Saved data entries

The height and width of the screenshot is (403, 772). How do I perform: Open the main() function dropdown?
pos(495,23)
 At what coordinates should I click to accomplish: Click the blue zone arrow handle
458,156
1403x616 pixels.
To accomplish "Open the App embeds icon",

* * *

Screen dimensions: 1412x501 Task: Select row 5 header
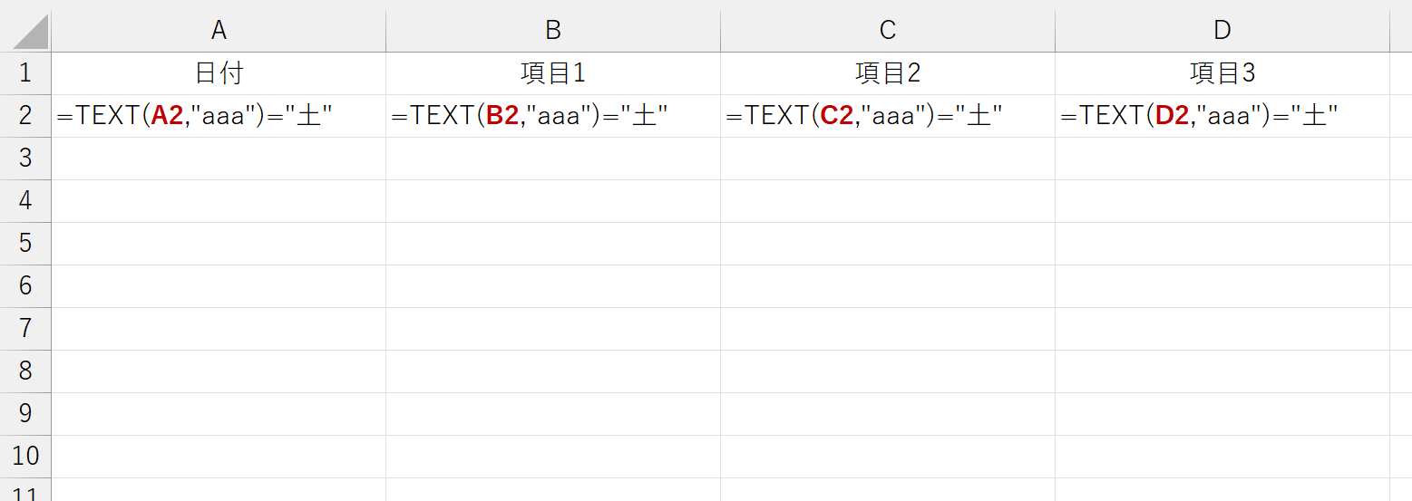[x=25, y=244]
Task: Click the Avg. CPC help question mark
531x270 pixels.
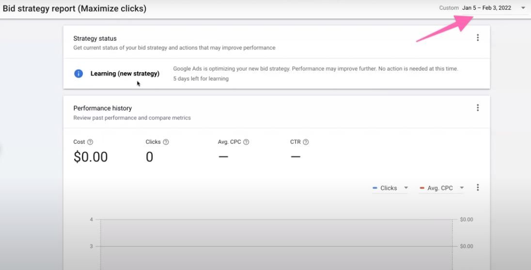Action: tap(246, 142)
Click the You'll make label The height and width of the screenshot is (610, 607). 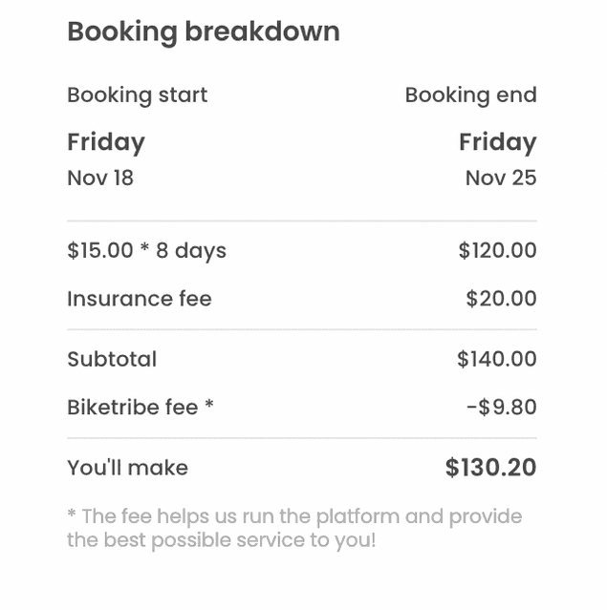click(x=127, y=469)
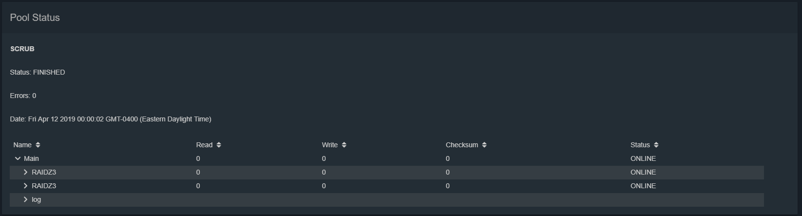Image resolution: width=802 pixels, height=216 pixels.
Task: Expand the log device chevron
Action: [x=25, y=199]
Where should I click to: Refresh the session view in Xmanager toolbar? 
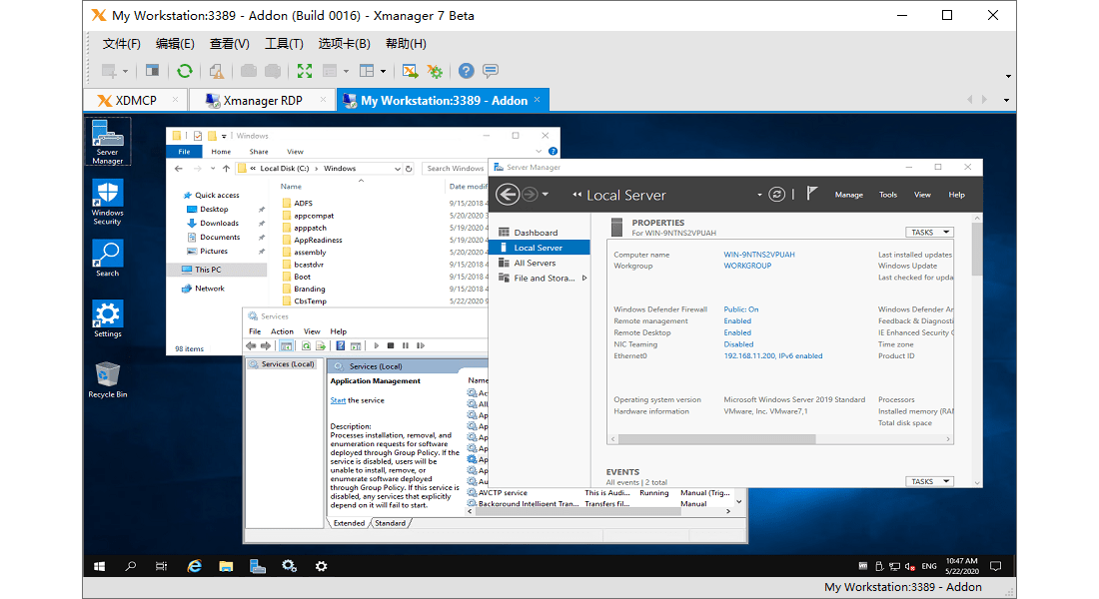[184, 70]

==

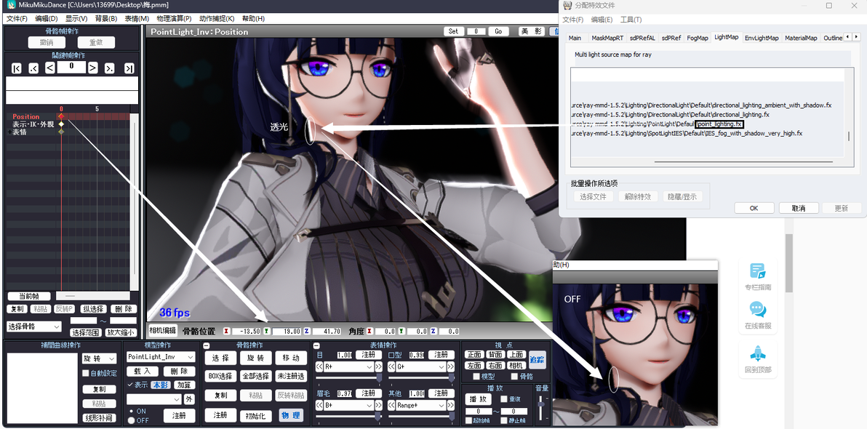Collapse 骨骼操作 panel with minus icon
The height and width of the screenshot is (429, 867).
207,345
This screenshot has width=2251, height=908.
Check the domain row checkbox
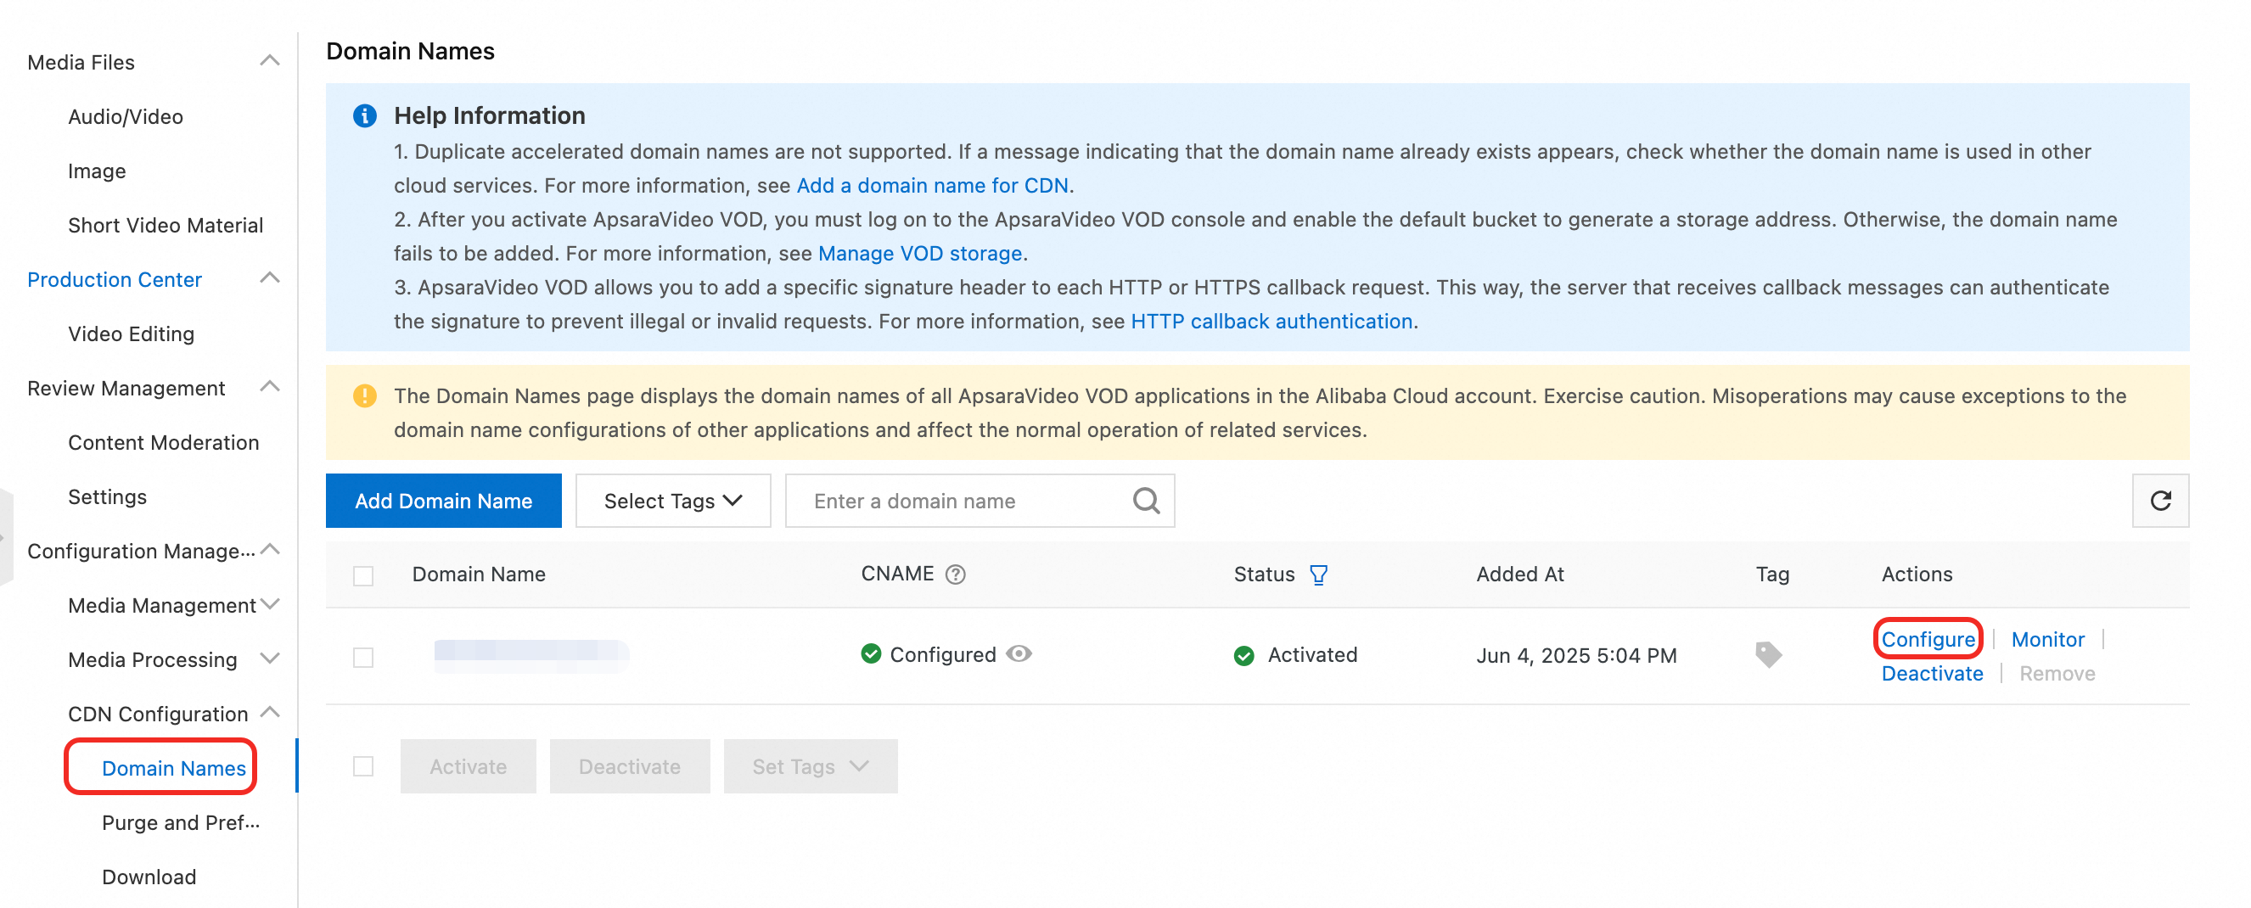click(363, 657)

Task requirements ::
Restate word for word only the lines above from the line containing "At what coordinates" to the line containing "the App embeds", both of them included.

Response area ::
 At what coordinates should I click to accomplish: Click the blue zone arrow handle
458,156
1403x616 pixels.
To accomplish "Open the App embeds icon",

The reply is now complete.